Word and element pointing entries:
+ + + + +

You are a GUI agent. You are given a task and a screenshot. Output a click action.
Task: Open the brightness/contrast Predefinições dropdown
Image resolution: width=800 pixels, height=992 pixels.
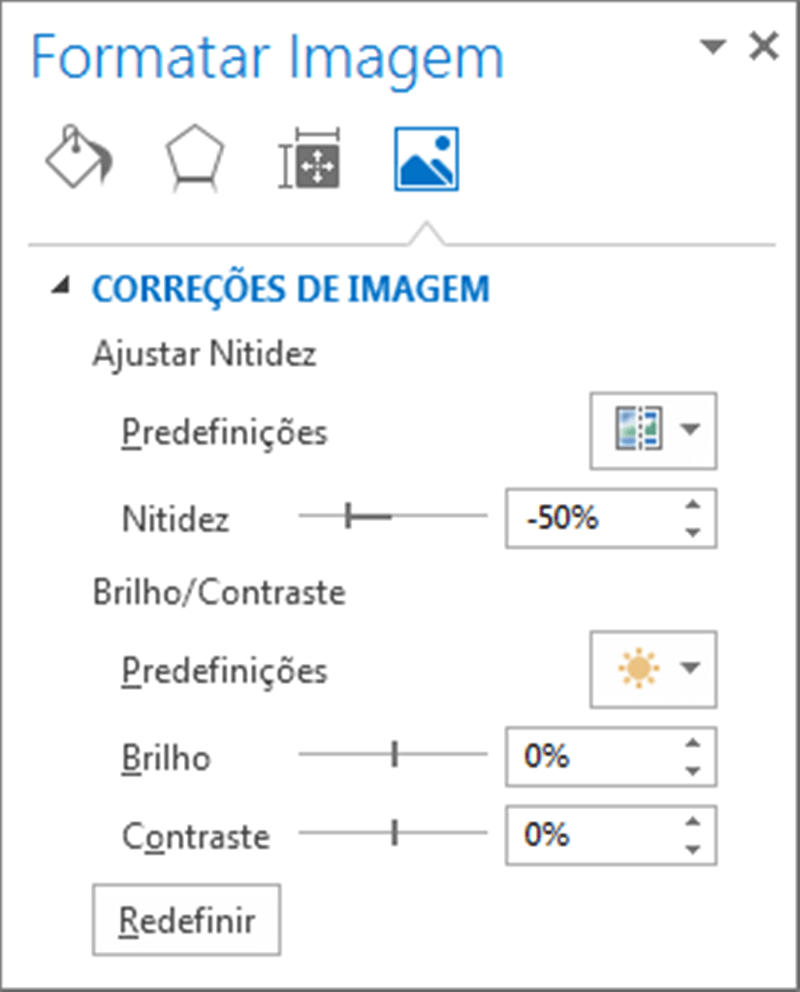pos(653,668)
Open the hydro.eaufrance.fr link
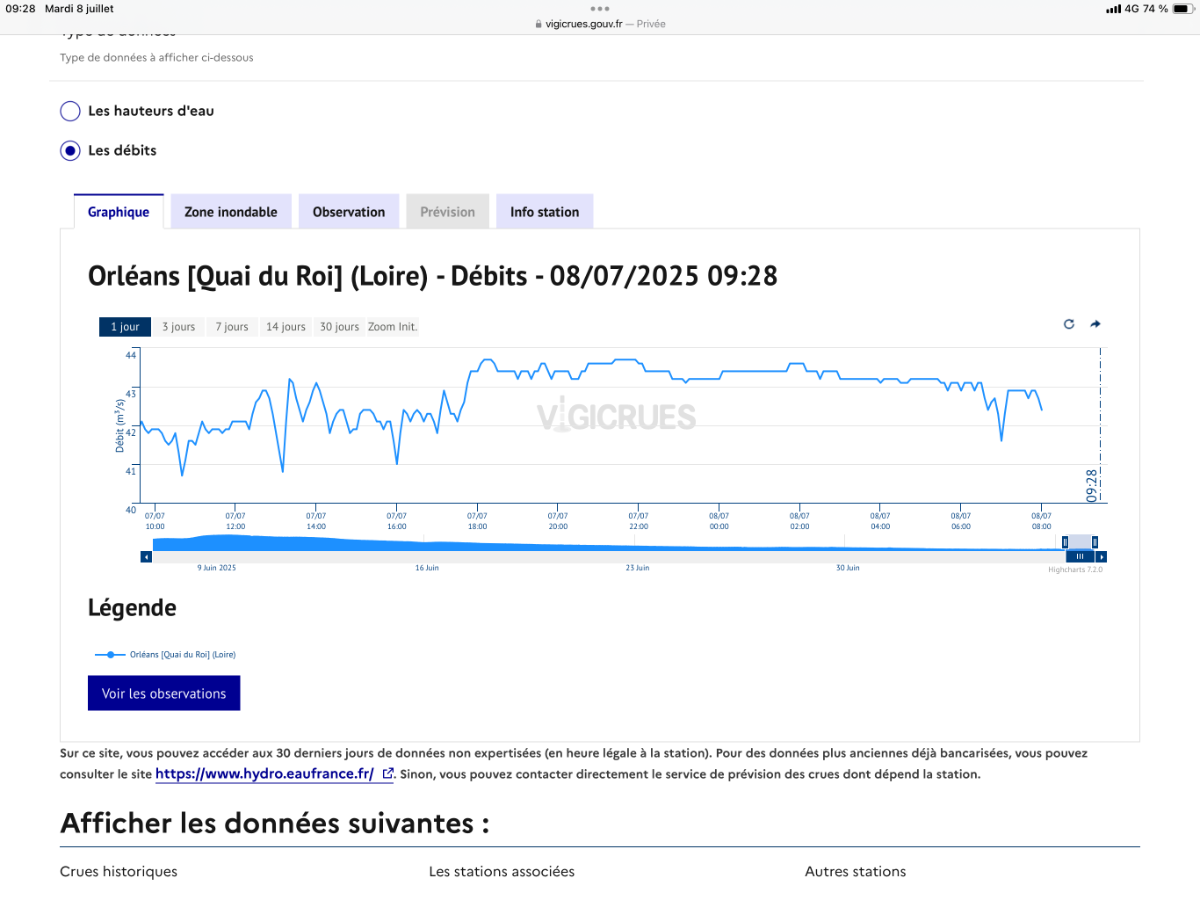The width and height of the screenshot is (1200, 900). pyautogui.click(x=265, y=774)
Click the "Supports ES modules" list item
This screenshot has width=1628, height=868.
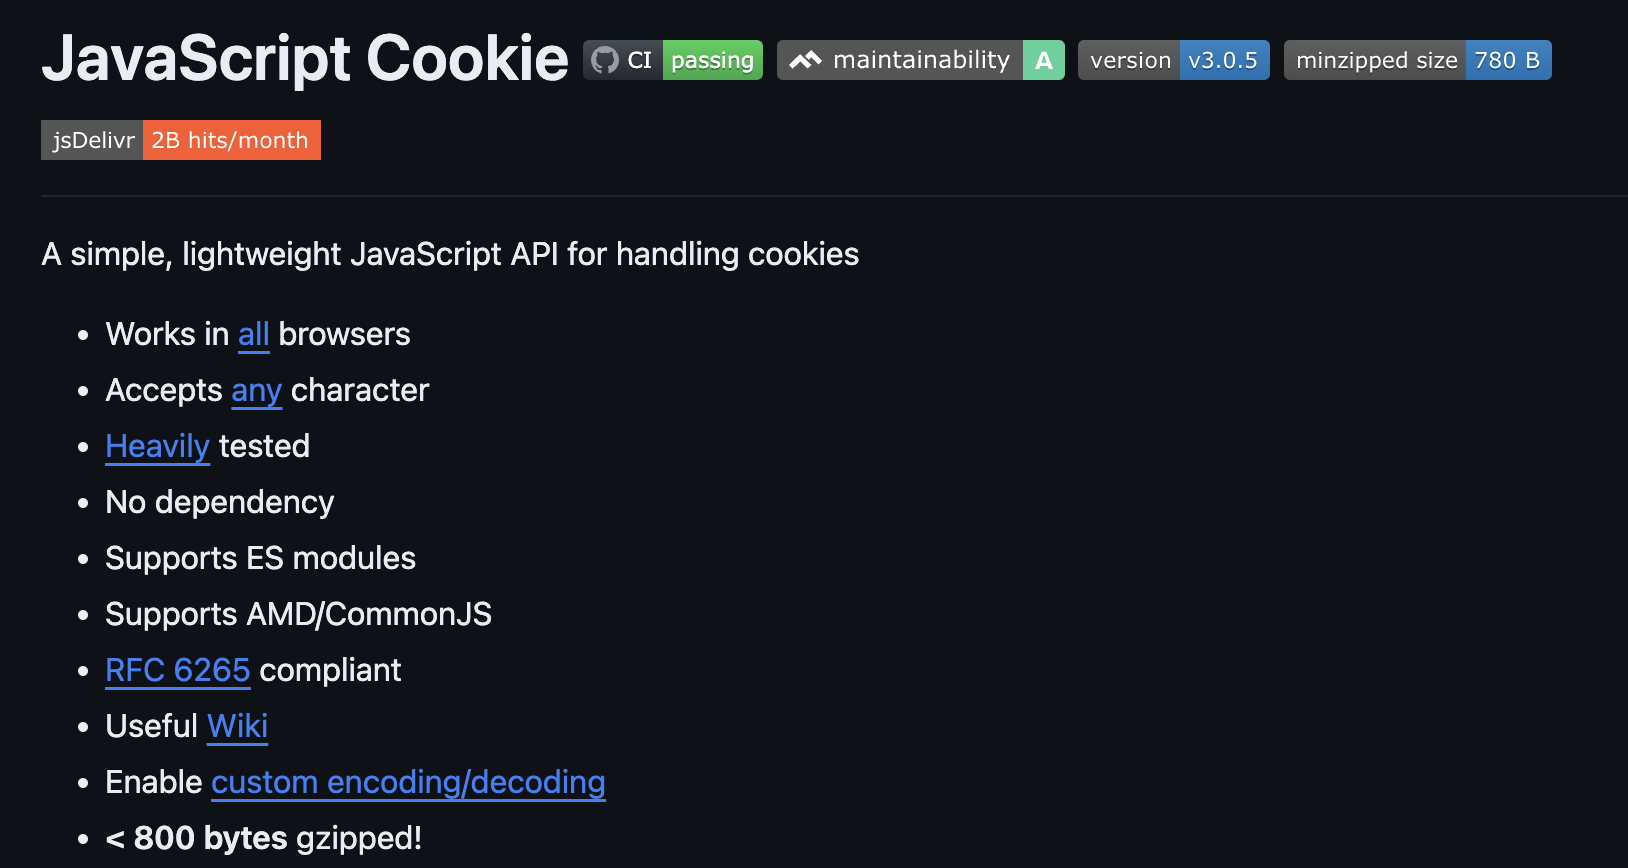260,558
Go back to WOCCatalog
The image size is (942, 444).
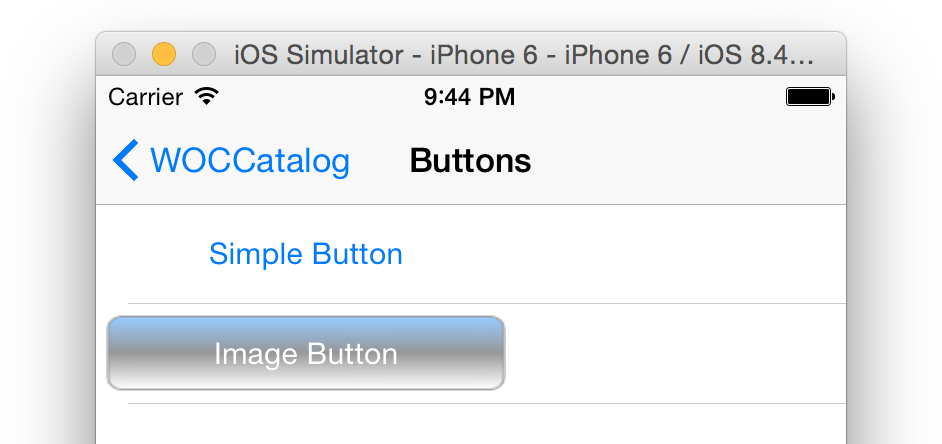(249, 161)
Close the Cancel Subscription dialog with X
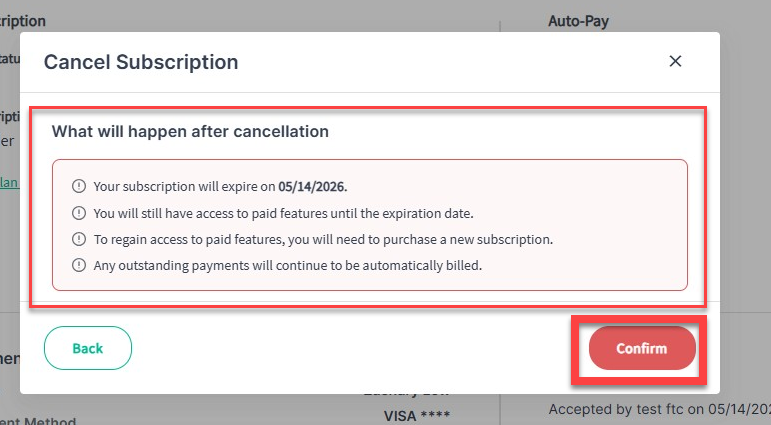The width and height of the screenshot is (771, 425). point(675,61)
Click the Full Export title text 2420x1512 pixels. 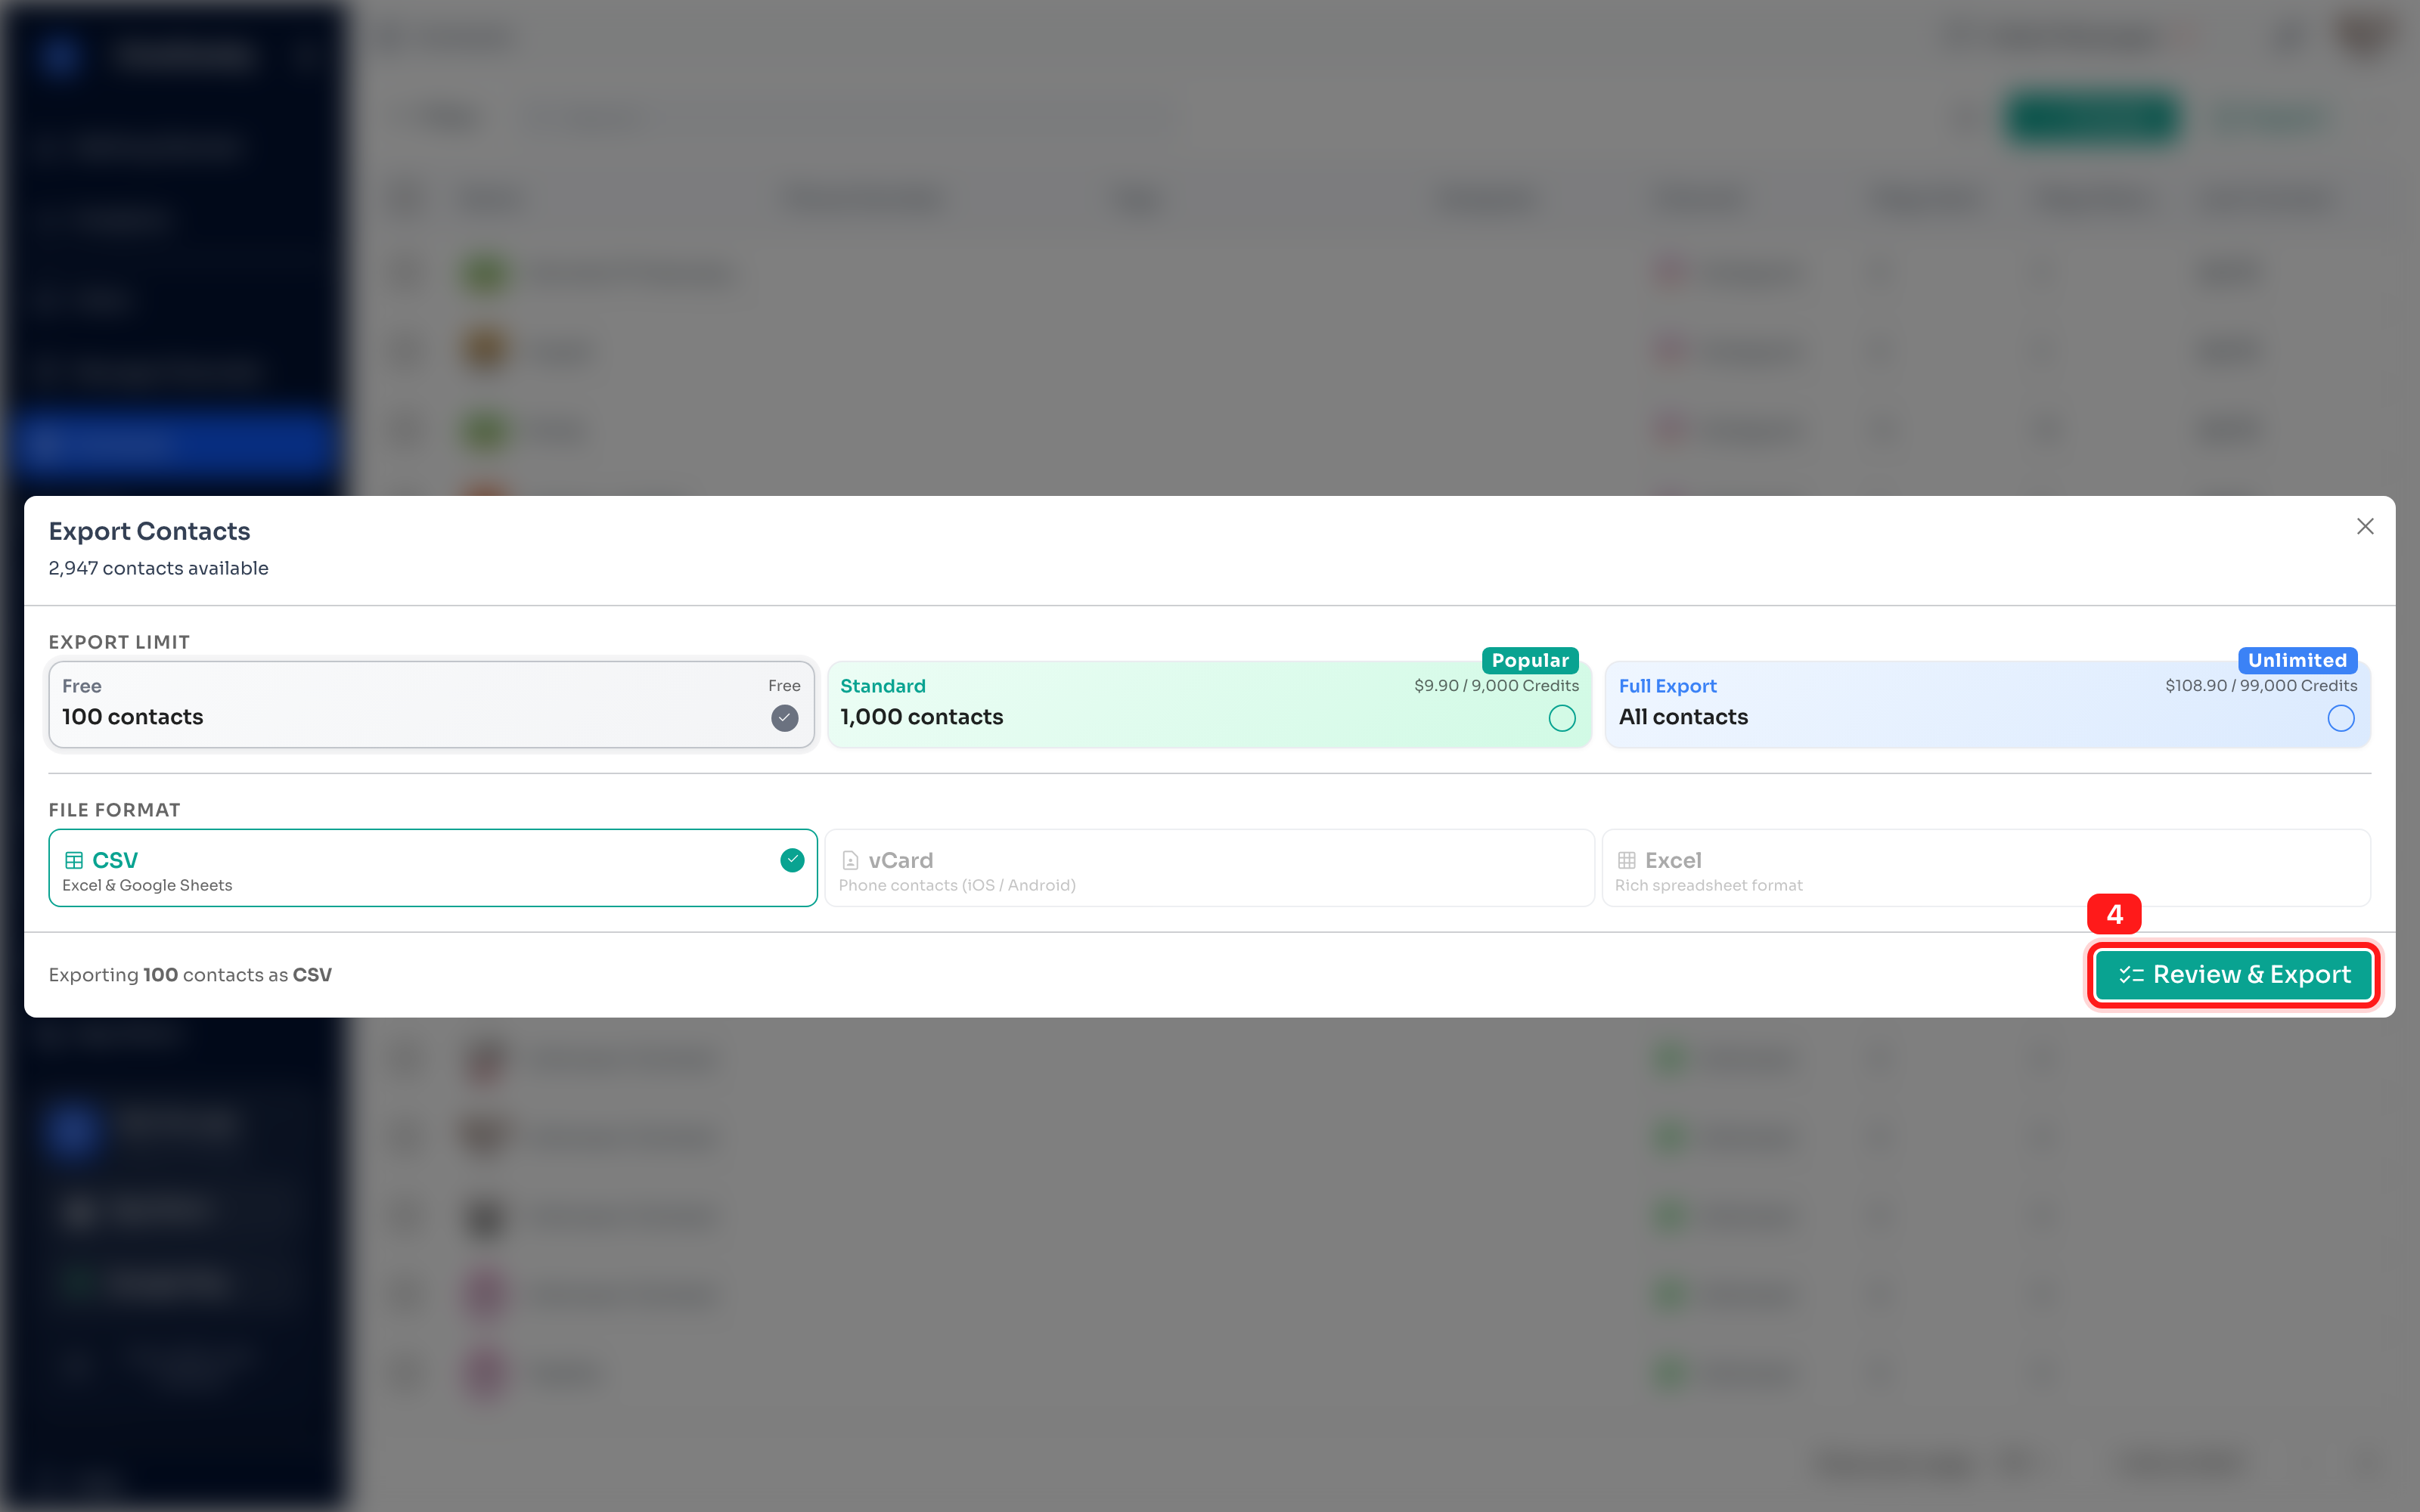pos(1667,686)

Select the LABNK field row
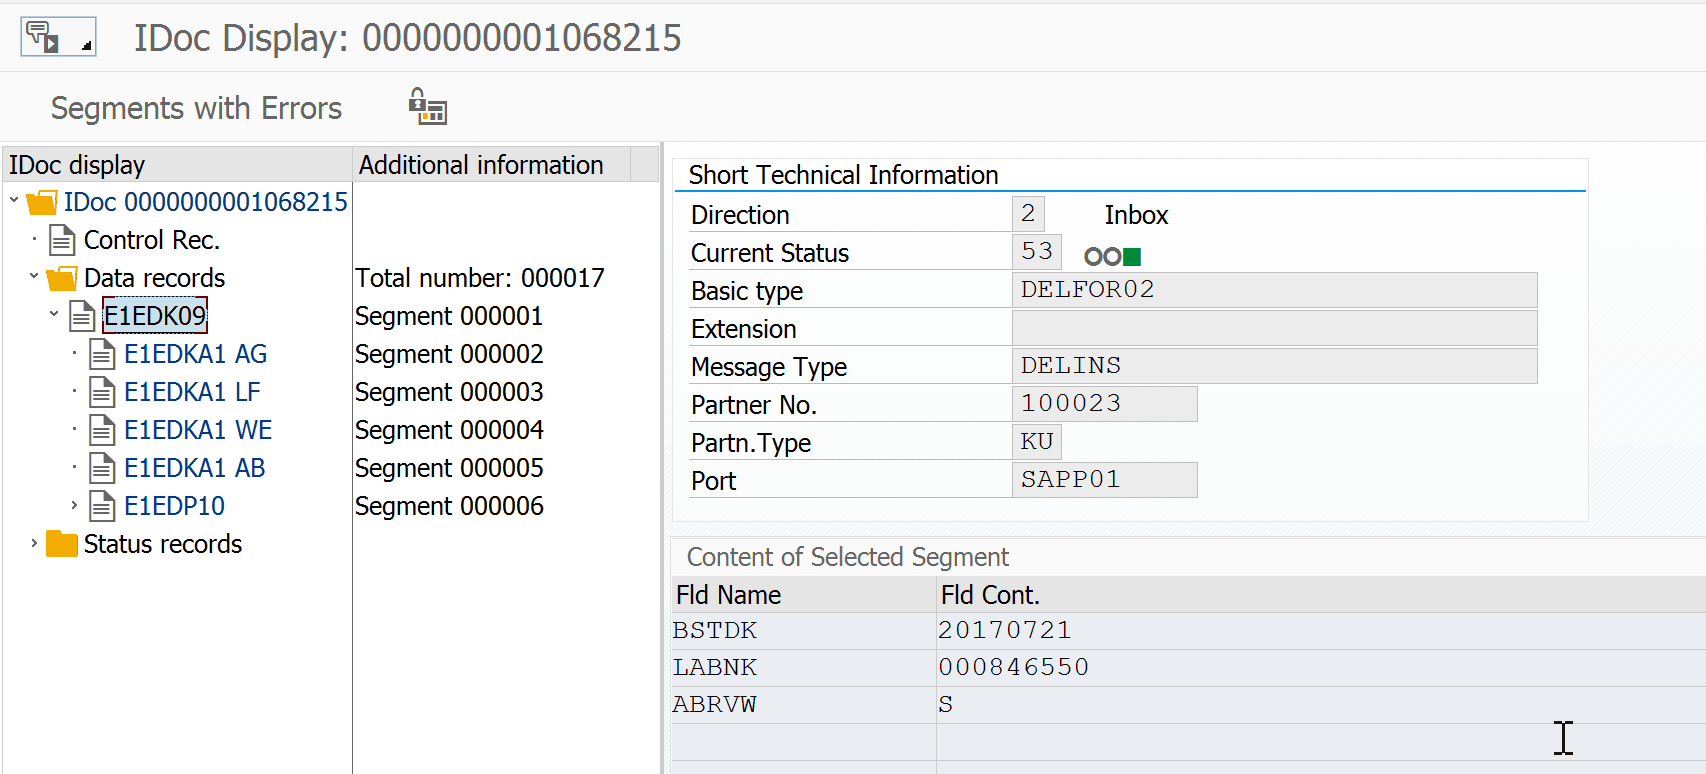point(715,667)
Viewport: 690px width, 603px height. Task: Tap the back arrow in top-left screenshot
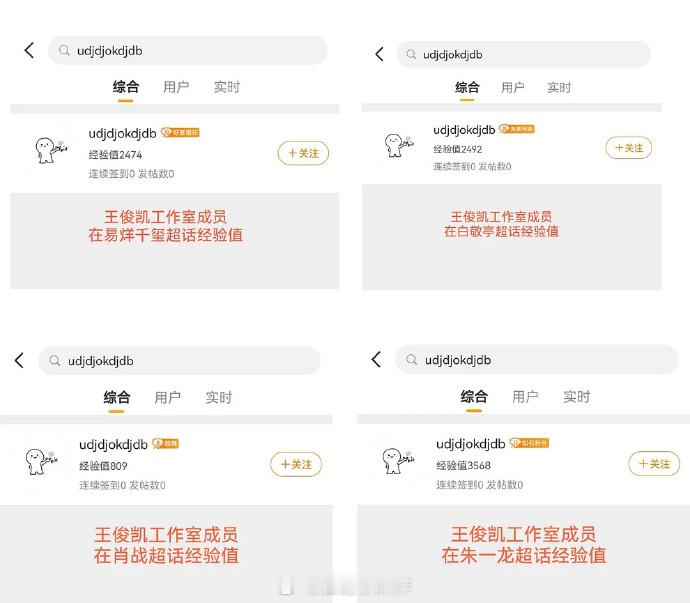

+ + + + +

Rescale everything from the row containing "Select the LABNK field row" down to the end of the rows, keeping the requests as they are but multiplying each click coordinate in the answers by 0.9 and rounding to whole numbers, with halves rounded up. Leave the pictures out of your answer.

Reply:
Select the LABNK field row
point(644,600)
Viewport: 690px width, 603px height. Task: Tap the back arrow in top-left screenshot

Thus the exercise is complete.